§ Page:
+++++
On November 16, 2015, the United States Department of Education issued a “Dear Colleague Letter” in an effort to clarify for states and local educational agencies their obligations under the Individual with Disabilities Education Act (IDEA). In summary, the Letter reminds school districts of the intention under which the Act was created, namely to ensure that every student with a disability receives meaningful access to an education on par with the state’s academic standards for all children. In other words, a student’s individualized education plan must be aligned with the statewide and districtwide “academic content standards” for the grade in which he or she is enrolled. This means that the IEP goals for students with disabilities should aim for progress within the same curriculum as that of non-disabled children.
The Letter noted that, as a rule of thumb, an IEP that focuses on ensuring that a child is involved in the general education curriculum will be aligned with the state’s standards. Nevertheless, schools must not lose sight of individualized decision-making in the IEP process. The Letter stressed that a child’s specific disability must always be “an essential consideration” in drafting annual goals. What needs to be determined is how the student will achieve success in higher education, careers, and independent living though services, supplementary aides, modifications, and other supports specific to that child’s disability. The Letter reminds districts that progress must be evaluated, and among the factors to consider are prior rates of growth and progress towards grade-level proficiency.
+++++
[Collected data entries]
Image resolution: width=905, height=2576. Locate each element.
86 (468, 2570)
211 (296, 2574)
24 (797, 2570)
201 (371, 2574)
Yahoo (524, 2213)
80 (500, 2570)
+++++
Using the page about the Dear Colleague Letter, answer these questions:
1. On what date did the United States Department of Education issue the Letter?
2. What does the Letter say must always be "an essential consideration" in drafting annual goals?
3. Which two factors does the page name among those to consider when evaluating progress?
Rely solely on the page about the Dear Colleague Letter and not on the records.

§ Answer to the problem:
1. November 16, 2015
2. A child's specific disability
3. Prior rates of growth and progress towards grade-level proficiency